Finally, the Methods section could be strengthened by providing additional detail to facilitate reproducibility by other researchers.
I hope the comments below help the authors improve the clarity, rigor, and reproducibility of the study.
Specific comments
Material and methods
- Please specify the source of all materials used in the experiments (e.g., supplier, kiln type, facility, geographical origin). This information is essential for assessing the broader applicability of the results and ensuring reproducibility.
- Please clarify which analytical methods were applied in each of the experiments. For Experiment II, indicate how total alkalinity (AT) was measured.
- It appears that only two sampling times (after 1 day and after 15 days) were analyzed for Experiment II. Please clarify in the manuscript.
Lines 90-92 – In the sentence “Based on preliminary tests, three different masses of CKD and LKD were added targeting a specific aragonite saturation state (ΩArg) at the end ...” To facilitate reproducibility, please indicate the correspondence masses values (in grams) added to the 200 mL of FSW.
Lines 103- 104- Referring to the 15-day experiment as a “long-term dissolution experiment” may be misleading in the context of OAE. I suggest referring simply to a 15-day experiment, unless additional justification is provided.
Lines 105-109 – For reproducibility, please provide details on the number of replicates used and the number of vials per treatment.

• **Data provided**
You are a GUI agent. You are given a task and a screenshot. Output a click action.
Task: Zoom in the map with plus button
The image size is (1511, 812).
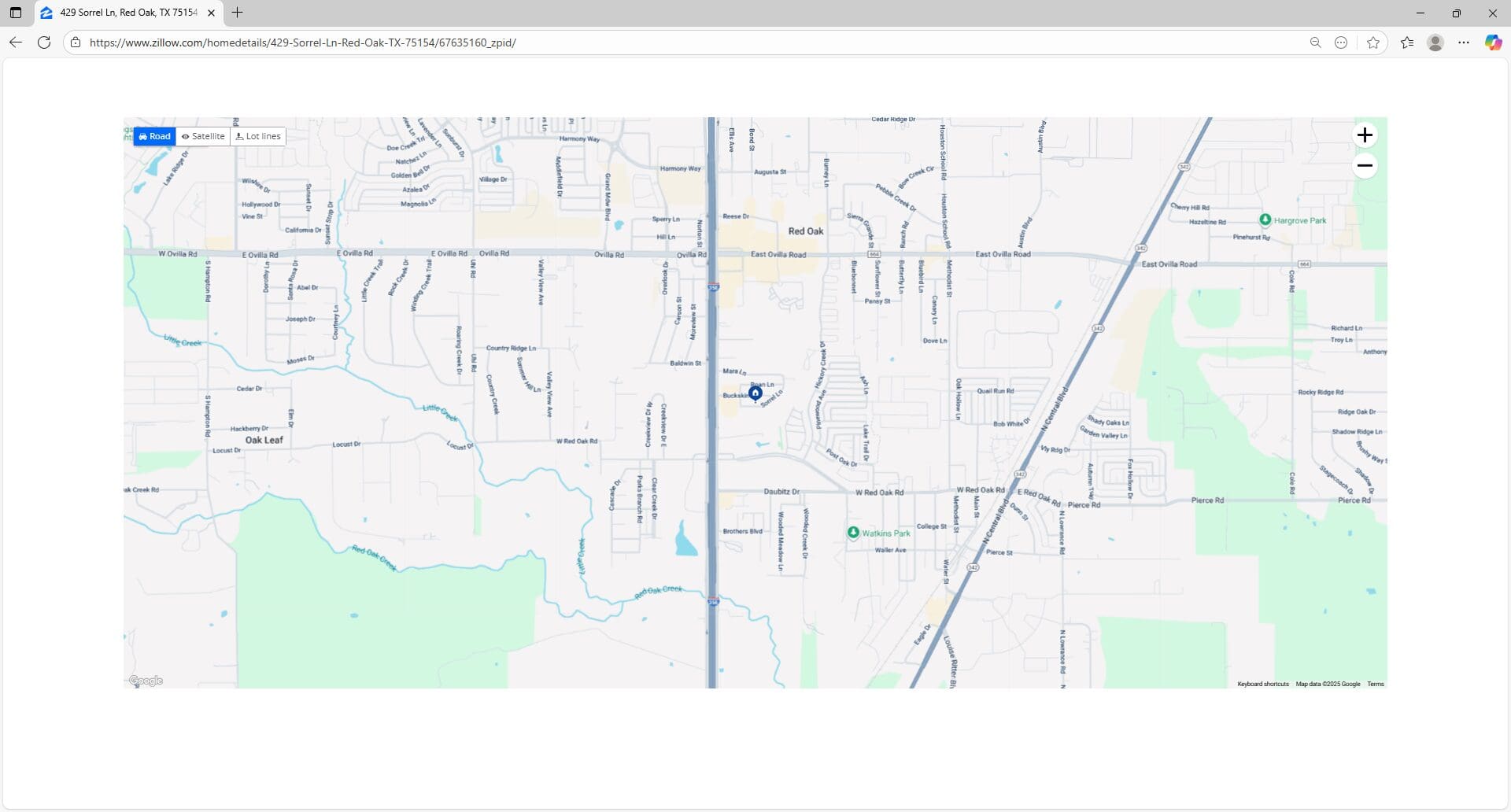tap(1365, 135)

• **Things to do**
• A. Retype, word for word, the part of the review comments that starts with the words "I hope the comments" and finishes with "and ensuring reproducibility.".
• B. According to the review comments, which two sampling times appear to have been analyzed for Experiment II?

• **Responses for each task**
• A.
I hope the comments below help the authors improve the clarity, rigor, and reproducibility of the study.
Specific comments
Material and methods
- Please specify the source of all materials used in the experiments (e.g., supplier, kiln type, facility, geographical origin). This information is essential for assessing the broader applicability of the results and ensuring reproducibility.

• B. After 1 day and after 15 days.